À l’heure actuelle, environ une centaine de pays ont mis de l’avant des programmes de vaccination anti-HPV, ce qui signifie que des millions de jeunes femmes ont été vaccinées et que nous disposons donc d’un très grand échantillon pour valider l’efficacité de ces vaccins. Dans un article récemment paru dans le Lancet, un groupe de chercheurs de ­l’Université Laval a analysé les résultats d’une quarantaine d’études (­comprenant au total plus de 60 millions ­d’individus) portant sur l’impact de la ­vaccination sur l’incidence des infections par HPV de même que sur la présence de néoplasies intraépithéliales cervicales de grade 2 (cervical intra-epithelial neoplasia ou CIN-2+), c’est-à-dire des lésions précancéreuses à très haut risque de progresser en cancer.

Les résultats sont ­extrêmement encourageants : après 5-8 ans de vaccination, la prévalence des HPV 16 et 18 a diminué de 83 % chez les filles âgées de 13-19 ans et de 66 % chez celles de 20-24 ans1. Des ­diminutions du même ordre sont également observées pour les ­diagnostics de verrues ­anogénitales chez ces deux ­populations de femmes, de même que chez les garçons de 15 à 24 ans.

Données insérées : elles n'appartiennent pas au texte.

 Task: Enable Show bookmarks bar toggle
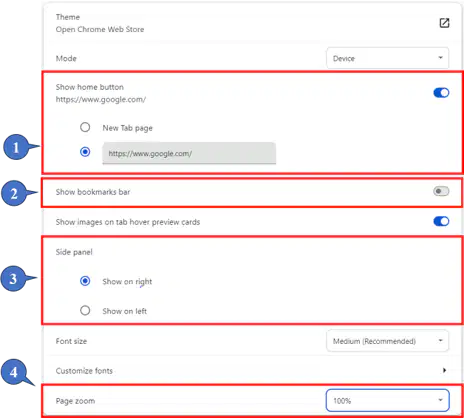441,191
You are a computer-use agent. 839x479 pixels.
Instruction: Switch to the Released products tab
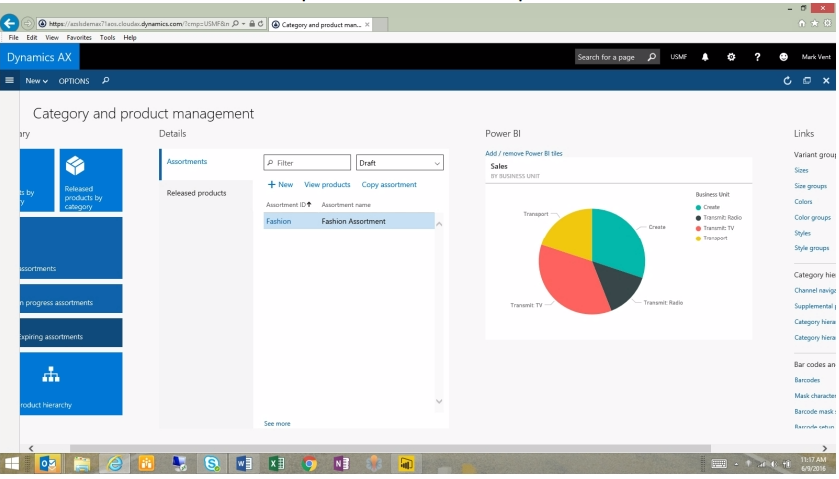coord(196,193)
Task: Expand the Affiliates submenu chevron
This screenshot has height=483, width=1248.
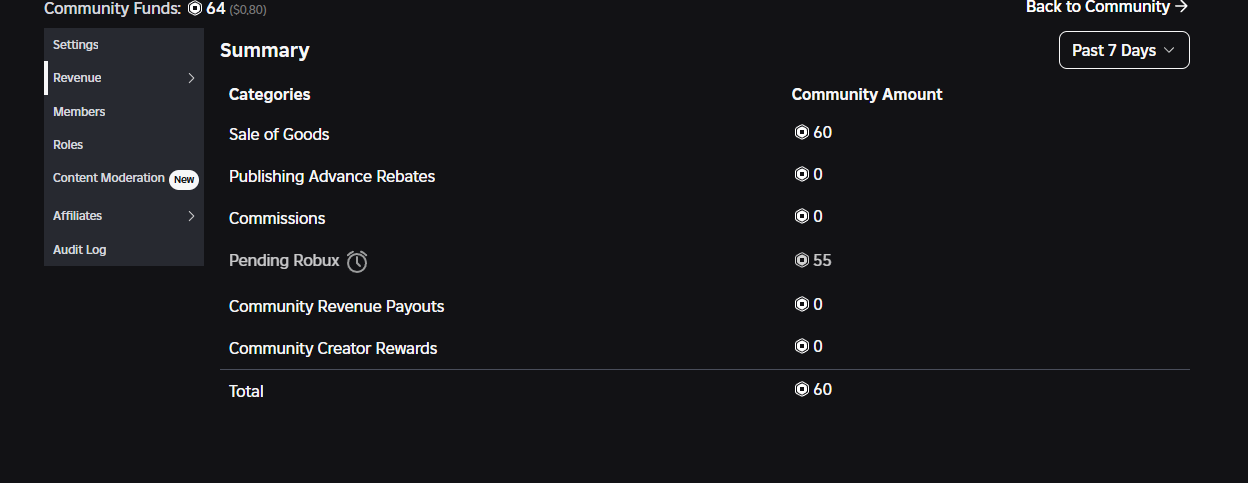Action: click(191, 216)
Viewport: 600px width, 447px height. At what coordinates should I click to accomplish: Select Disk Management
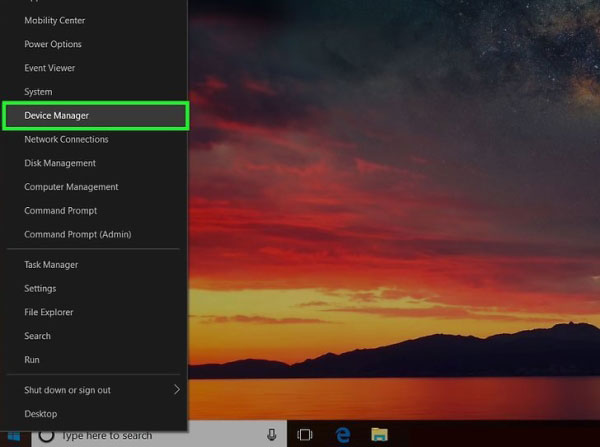pos(60,163)
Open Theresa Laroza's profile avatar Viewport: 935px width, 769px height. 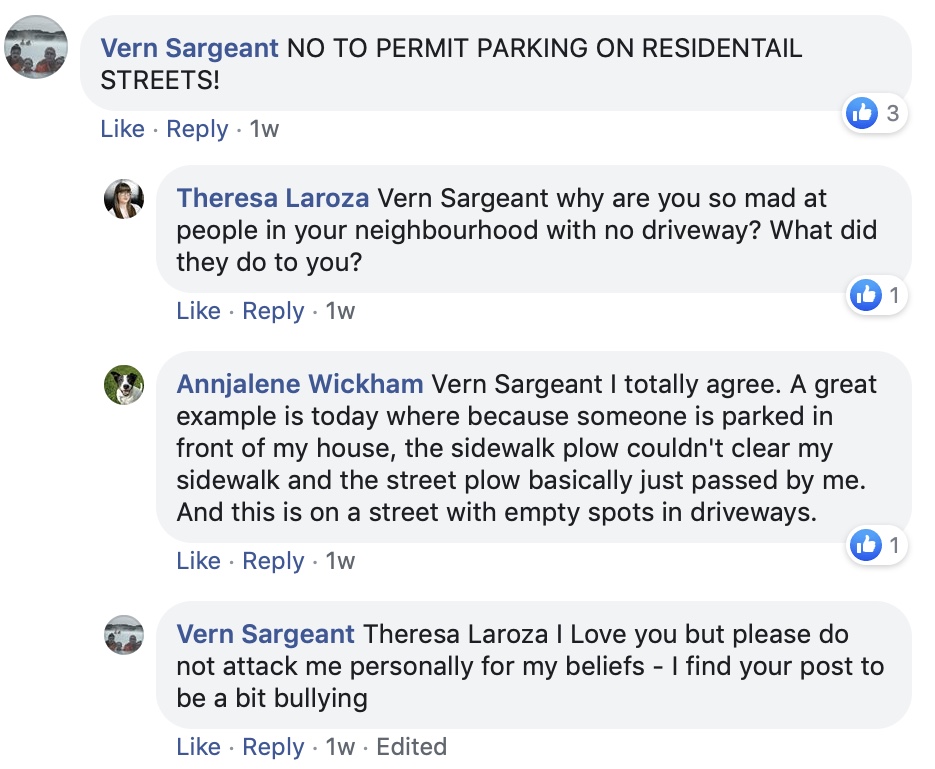124,199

Il s’agit d’un bel exemple du phénomène ­d’immunité ­grégaire (herd effect), dans lequel la ­vaccination d’un ­pourcentage ­suffisamment élevé d’une ­population parvient à diminuer la propagation d’une maladie ­infectieuse, même chez ceux qui n’ont pas reçu de vaccin.

Plus important encore, la ­vaccination est associée à une diminution marquée (51 %) de l’incidence des lésions ­précancéreuses CIN2+ chez les jeunes femmes de 15-19 ans et de 31 % chez celles de 20-24 ans. Même s’il est encore trop tôt pour ­quantifier l’impact des vaccins sur l’incidence du ­cancer du col de l’utérus, la ­diminution ­simultanée de la cause de ces cancers (­l’infection par HPV) et d’une étape clé dans le ­développement de cette maladie (les ­néoplasies CIN2+) suggère fortement que nous ­assisterons au cours des ­prochaines années à une baisse drastique de nouveaux cas de cancer du col de l’utérus.

On peut même envisager qu’avec une vaccination étendue à l’ensemble des jeunes femmes, il sera possible d’éliminer complètement cette maladie dans un futur proche.

Ces observations sont une autre illustration de l’absurdité de la position anti-vaccin, qui s’est ­malheureusement propagée au cours des dernières années.

Bien au contraire, les vaccins sont parmi les grands responsables de la hausse phénoménale de ­l’espérance de vie qui s’est produite au siècle dernier, et sans ces outils de prévention extraordinaires, la variole, la poliomyélite, la ­rougeole et autres maladies infectieuses continueraient de faucher de ­nombreuses vies humaines.

L’éradication d’un cancer comme celui du col de l’utérus grâce à la vaccination représente un autre exemple de l’immense potentiel de la vaccination pour la santé.


1 Drolet M et coll. Population-level impact and herd effects following the introduction of human papillomavirus vaccination programmes: updated systematic review and meta-analysis. Lancet, publié en ligne le 26 juin 2019.